:: Input data ::

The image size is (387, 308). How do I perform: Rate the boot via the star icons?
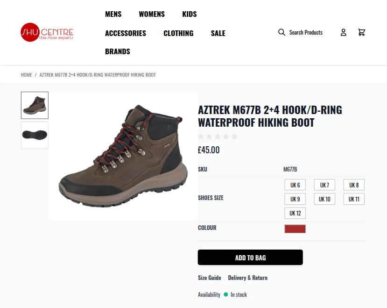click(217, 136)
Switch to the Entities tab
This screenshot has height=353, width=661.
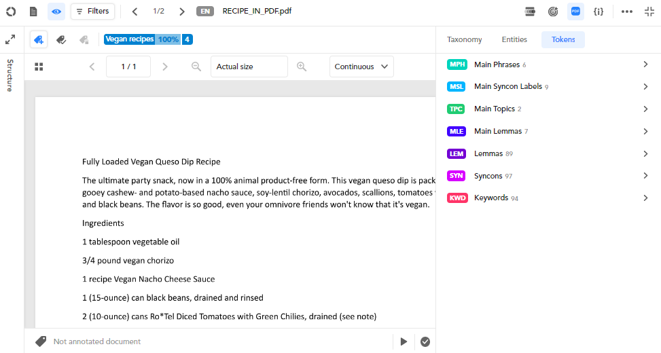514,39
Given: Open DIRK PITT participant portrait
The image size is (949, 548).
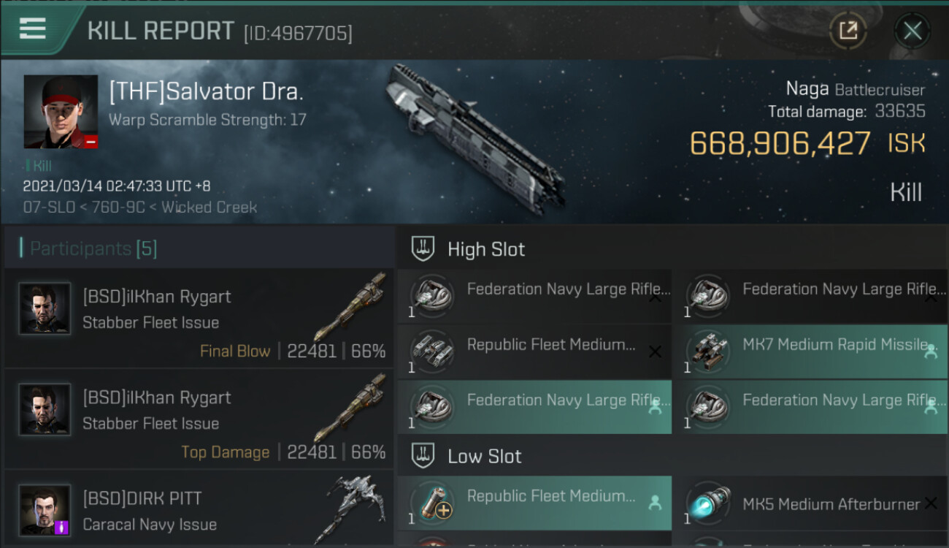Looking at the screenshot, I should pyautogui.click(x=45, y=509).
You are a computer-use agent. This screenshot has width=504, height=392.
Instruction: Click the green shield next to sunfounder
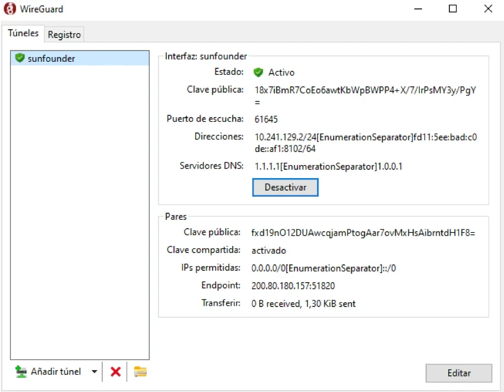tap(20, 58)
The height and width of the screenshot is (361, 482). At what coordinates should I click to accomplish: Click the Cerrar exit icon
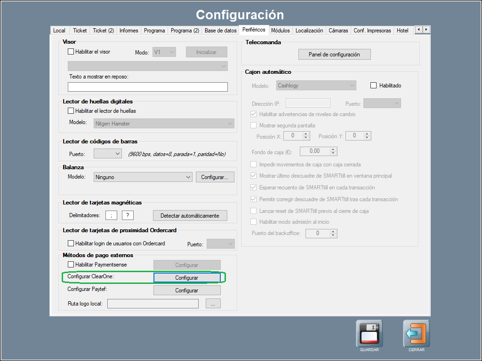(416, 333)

:::
:: Input data ::

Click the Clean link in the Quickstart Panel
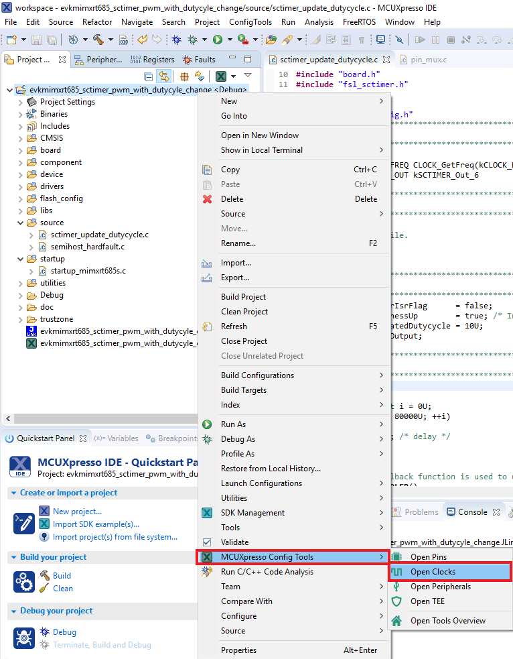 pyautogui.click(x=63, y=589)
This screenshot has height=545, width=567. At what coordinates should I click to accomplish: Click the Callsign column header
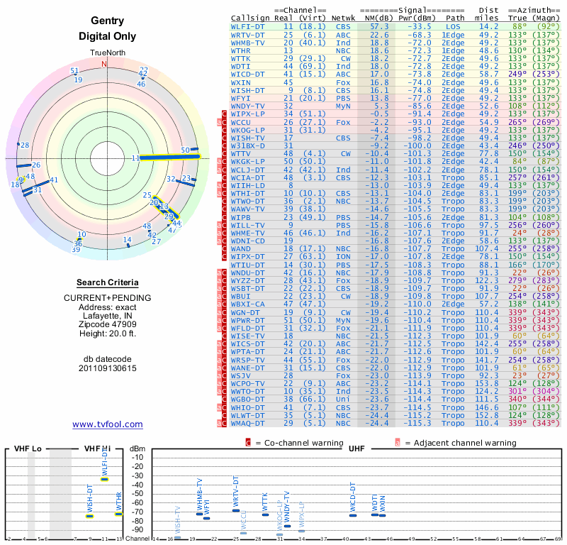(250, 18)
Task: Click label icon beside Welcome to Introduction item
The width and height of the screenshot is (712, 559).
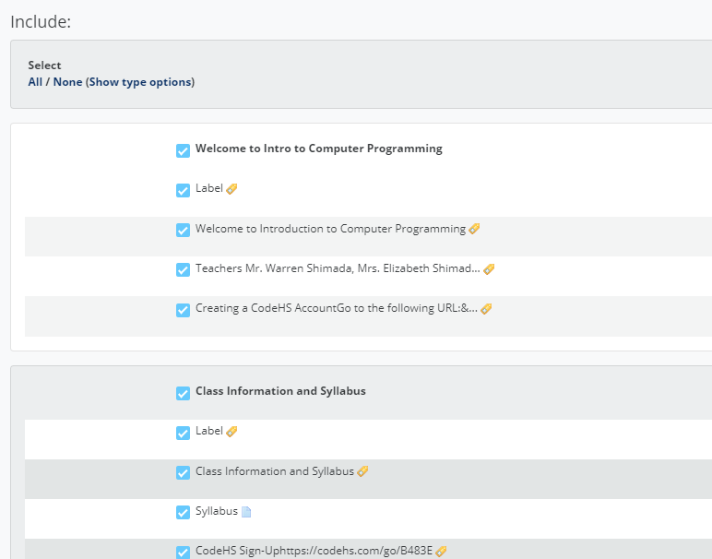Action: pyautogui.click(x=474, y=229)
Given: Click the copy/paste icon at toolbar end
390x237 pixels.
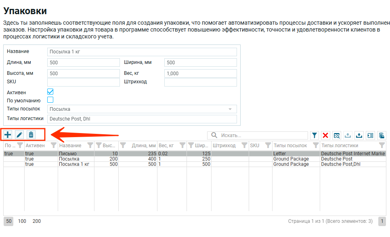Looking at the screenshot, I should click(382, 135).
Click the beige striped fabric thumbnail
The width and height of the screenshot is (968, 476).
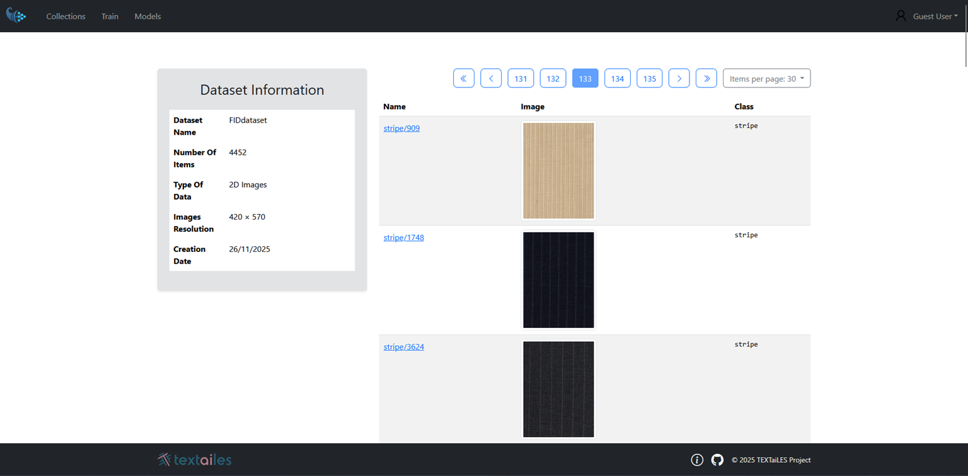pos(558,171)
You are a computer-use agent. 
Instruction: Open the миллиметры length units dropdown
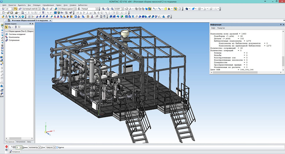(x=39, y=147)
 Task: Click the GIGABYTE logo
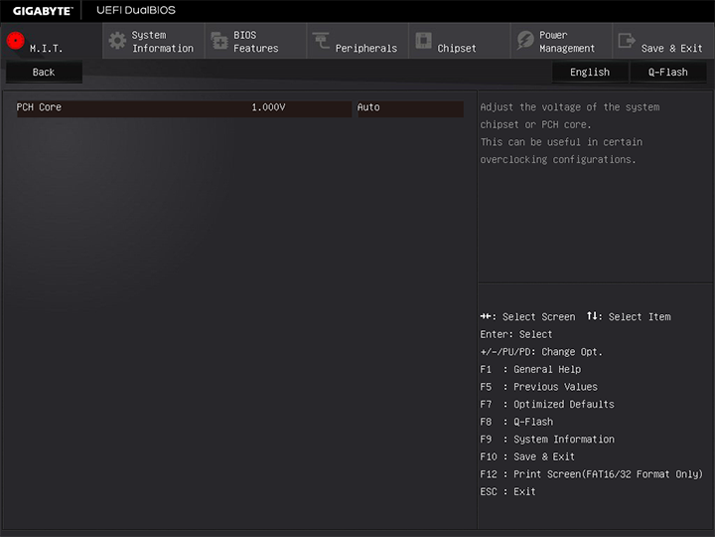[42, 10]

:::
:: Input data ::

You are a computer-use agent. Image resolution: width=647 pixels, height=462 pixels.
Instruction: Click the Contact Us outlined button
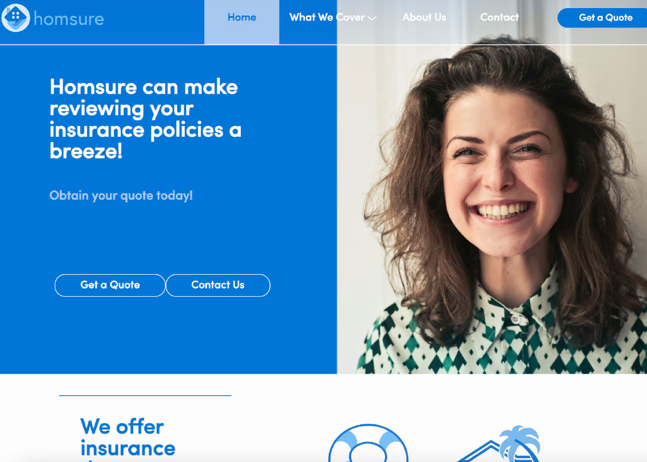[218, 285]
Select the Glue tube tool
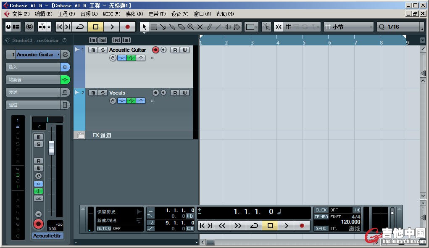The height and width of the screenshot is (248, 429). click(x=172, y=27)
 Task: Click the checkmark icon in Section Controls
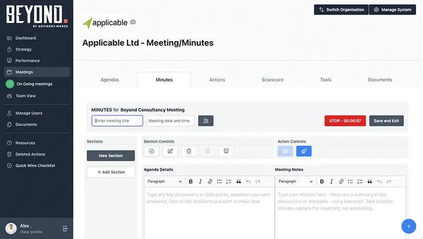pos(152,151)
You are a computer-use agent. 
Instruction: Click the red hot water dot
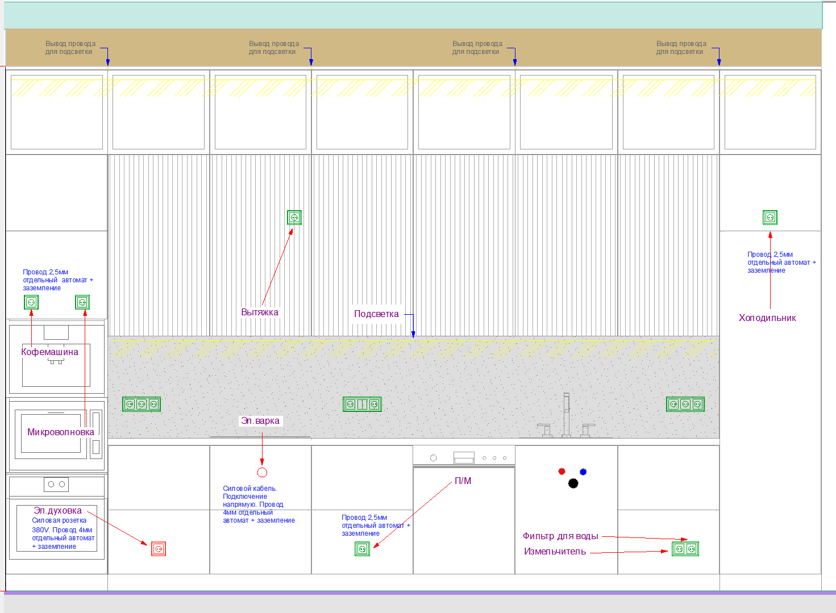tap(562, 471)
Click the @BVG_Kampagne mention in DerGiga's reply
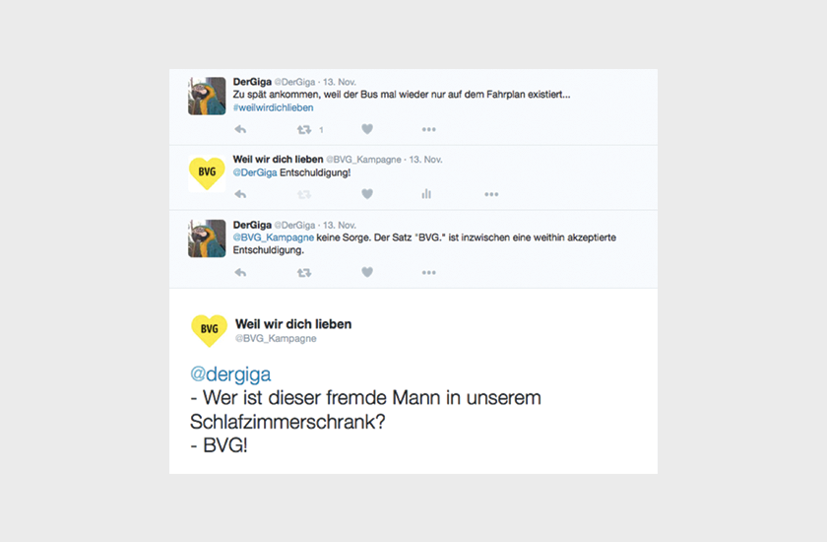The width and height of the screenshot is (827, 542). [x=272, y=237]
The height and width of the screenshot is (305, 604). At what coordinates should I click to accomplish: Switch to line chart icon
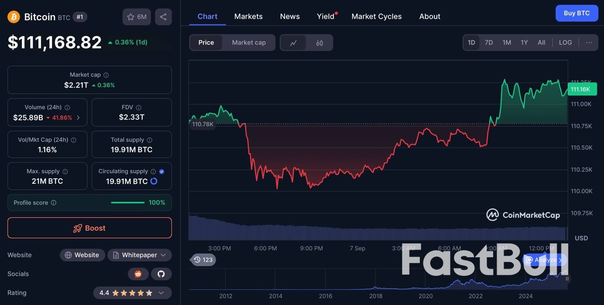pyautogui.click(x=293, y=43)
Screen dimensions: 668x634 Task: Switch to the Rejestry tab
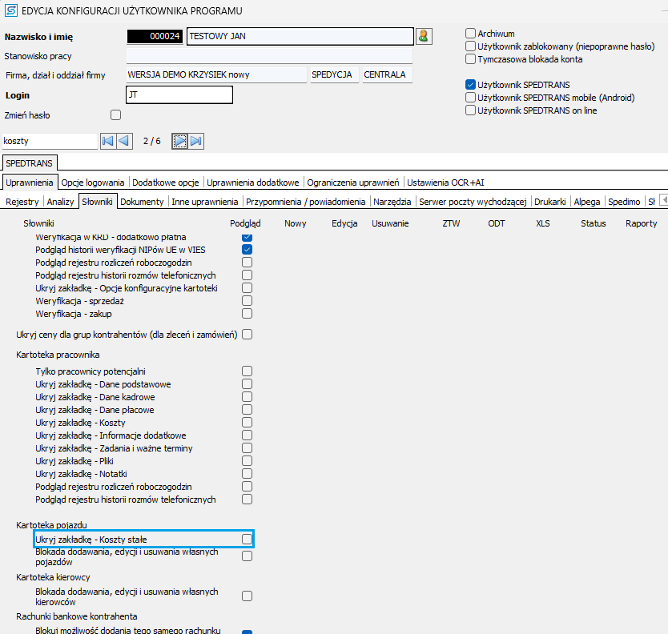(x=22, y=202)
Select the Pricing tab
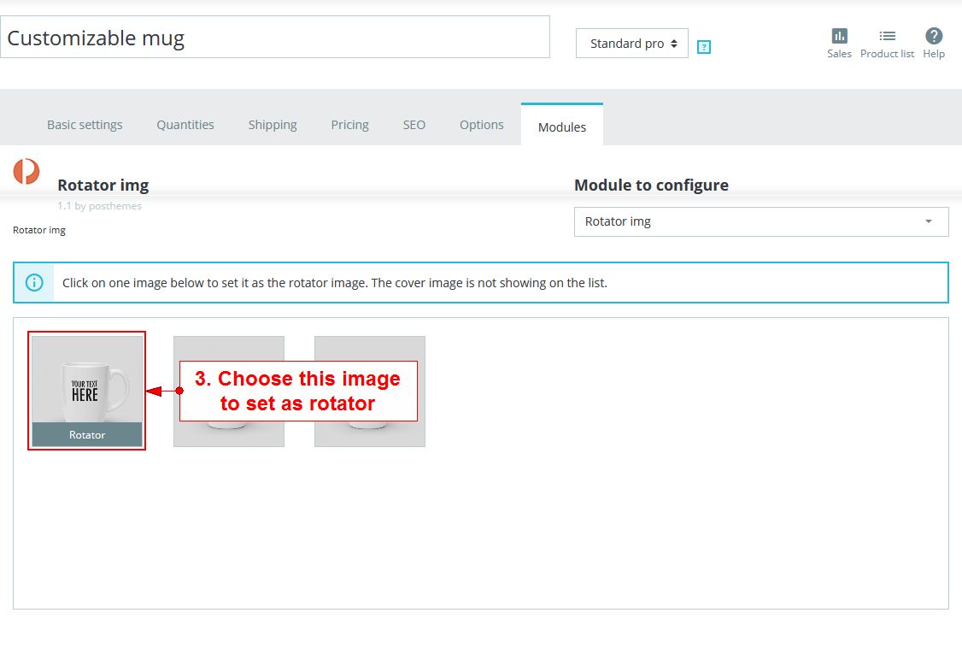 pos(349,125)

:::

● Work to be completed: Scan the listing above for the word "Given" and copy every line that holds it.

● The answer:
Given: Open DIRK PITT participant portrait
Given: Click the copy/paste icon at toolbar end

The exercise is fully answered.